This study has several strengths. In the first place, it was conducted in children. Concerning the correlation between follow-up histology and serology, most of the studies investigating this correlation were conducted in adults [2, 3, 8, 9, 11, 24–27]. However, in one pediatric study on the value of DGP-antibodies in the follow-up of CD, only 13 children had both re-endoscopy and follow-up serology . Another study with children is of limited value in the aspect that only seroconverted children were included . Then, in contrast to the current study, most of the studies reporting on correlations between follow-up histology and serologies are retrospective [2, 26, 28, 29]. Another strength of the current study was the cut-off point being adjusted for the study population in case of all antibody tests according to ROC analysis (Table 1). This adjustment is especially important in children since manufacturers’ cut-offs are usually based on data from adults. A further advantage was the use of AUCs. AUCs as effective single indicators of the agreement between a test and a reference standard facilitate the comparison of the overall performance between different non-invasive diagnostic tests [15, 16]. Additionally, in order to increase the reliability of the reference standard, two pathologists, before reaching a consensus diagnosis, independently reviewed all biopsy samples, which had been taken according to guidelines [7, 30, 31]. Furthermore, we were able to systematically examine all recommended serologic tests. In contrast to recent recommendations for the use of DGP-IgA in monitoring treated CD , we found that DGP-IgA suffered a significant performance loss when used for follow-up in children. We therefore consider DGP-IgA less reliable for follow-up purposes compared with EMA, TG2-IgA and DGP-IgG. For the comparisons regarding the performance loss of the serologic tests other than DGP-IgA, mean empirical power was rather low, a finding we consider an important limitation of this study. Therefore, future research is needed to further clarify the correlation of EMA, TG2-IgA and DGP-IgG with follow-up histology or identify other reliable non-invasive follow-up tests in CD.

───

_Instructions for the task_:
Answer these questions using the excerpt on follow-up serology:
1. Why does the excerpt say adjusting cut-off points is especially important in children?
2. How many pathologists independently reviewed the biopsy samples?
3. Which serologic test suffered a significant performance loss when used for follow-up in children?
The listing after this point has no connection to the excerpt on follow-up serology.

───

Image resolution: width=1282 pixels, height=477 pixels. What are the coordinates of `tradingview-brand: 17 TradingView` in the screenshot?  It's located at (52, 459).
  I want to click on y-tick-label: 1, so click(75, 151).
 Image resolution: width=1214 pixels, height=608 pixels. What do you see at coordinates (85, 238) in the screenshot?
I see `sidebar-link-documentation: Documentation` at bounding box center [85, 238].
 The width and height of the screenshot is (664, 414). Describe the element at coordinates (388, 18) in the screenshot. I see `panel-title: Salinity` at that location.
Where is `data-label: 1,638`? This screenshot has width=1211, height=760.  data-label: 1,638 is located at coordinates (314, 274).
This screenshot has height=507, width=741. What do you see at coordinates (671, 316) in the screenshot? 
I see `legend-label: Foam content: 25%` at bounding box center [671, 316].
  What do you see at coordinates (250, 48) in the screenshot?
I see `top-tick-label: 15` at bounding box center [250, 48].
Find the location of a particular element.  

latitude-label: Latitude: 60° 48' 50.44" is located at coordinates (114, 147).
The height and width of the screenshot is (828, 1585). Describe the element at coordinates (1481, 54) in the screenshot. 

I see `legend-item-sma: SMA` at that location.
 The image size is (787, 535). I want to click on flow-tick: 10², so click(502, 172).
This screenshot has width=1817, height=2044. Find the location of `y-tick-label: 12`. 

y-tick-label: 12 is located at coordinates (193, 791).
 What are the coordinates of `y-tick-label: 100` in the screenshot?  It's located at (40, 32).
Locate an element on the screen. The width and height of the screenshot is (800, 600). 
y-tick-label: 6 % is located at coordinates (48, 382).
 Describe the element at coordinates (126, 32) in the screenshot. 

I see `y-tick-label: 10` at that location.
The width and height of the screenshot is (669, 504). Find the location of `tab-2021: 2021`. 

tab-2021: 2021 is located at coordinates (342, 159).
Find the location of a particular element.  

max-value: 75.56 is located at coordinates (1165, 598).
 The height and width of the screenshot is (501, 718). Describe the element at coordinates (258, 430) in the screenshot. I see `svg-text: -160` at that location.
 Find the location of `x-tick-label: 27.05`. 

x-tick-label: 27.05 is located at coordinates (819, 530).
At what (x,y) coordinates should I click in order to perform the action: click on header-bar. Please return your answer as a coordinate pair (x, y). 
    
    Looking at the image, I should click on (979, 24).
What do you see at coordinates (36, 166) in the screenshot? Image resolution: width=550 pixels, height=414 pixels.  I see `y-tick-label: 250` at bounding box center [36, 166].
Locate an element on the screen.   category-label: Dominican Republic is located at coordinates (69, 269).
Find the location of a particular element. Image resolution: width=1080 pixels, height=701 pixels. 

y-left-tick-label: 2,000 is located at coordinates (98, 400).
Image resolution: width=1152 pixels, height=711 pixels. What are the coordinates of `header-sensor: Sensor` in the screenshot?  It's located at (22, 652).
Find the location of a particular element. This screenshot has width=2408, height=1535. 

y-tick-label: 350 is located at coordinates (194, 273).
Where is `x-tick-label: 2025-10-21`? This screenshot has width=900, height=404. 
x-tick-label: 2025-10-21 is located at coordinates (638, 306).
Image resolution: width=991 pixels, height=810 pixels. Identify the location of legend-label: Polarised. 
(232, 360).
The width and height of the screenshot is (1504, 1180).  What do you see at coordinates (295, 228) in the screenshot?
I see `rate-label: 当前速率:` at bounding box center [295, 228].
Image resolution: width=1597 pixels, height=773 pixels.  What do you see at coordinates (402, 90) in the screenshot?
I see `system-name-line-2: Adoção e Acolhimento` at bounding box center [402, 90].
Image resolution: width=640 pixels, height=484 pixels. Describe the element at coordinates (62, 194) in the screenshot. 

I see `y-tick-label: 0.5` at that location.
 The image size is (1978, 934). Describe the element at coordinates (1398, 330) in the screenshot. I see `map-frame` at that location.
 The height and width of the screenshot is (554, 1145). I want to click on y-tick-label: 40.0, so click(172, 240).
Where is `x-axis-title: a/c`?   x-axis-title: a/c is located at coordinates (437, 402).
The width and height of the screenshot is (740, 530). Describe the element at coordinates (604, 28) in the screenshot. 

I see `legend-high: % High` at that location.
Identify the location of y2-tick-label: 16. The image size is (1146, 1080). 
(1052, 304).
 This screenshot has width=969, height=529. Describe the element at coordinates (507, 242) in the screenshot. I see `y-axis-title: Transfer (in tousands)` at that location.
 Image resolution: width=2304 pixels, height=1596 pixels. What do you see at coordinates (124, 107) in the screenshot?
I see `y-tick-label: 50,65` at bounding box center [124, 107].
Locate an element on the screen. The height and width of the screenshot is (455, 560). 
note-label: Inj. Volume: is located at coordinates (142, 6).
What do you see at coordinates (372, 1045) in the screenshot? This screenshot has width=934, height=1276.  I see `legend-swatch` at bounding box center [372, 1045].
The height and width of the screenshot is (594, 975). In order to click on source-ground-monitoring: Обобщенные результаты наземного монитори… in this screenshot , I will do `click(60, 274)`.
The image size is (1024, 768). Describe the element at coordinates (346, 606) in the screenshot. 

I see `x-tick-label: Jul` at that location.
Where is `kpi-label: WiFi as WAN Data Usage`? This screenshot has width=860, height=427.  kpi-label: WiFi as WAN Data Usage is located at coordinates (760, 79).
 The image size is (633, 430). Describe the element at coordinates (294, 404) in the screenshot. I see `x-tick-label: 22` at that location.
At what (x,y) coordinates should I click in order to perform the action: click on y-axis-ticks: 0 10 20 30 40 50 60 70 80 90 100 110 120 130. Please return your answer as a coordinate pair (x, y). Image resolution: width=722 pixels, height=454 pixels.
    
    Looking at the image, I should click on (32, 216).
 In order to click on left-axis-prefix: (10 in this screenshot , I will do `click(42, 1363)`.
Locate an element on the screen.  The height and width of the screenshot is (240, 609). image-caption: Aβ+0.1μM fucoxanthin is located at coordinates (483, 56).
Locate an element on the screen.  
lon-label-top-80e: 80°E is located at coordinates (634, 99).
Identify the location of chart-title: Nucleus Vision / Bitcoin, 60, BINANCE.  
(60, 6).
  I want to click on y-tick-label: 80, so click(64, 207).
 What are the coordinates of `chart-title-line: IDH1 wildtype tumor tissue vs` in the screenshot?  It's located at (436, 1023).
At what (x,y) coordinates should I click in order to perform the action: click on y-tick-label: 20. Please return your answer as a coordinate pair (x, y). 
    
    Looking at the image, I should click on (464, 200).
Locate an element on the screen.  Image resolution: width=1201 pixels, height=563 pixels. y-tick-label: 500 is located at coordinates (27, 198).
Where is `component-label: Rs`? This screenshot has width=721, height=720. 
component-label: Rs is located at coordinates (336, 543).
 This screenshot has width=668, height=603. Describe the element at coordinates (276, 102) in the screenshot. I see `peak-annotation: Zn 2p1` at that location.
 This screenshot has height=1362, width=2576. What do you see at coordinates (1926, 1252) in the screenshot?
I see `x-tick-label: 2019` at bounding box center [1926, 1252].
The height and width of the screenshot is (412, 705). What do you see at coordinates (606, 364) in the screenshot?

───

_Answer_:
1. Manufacturers' cut-offs are usually based on data from adults.
2. Two.
3. DGP-IgA.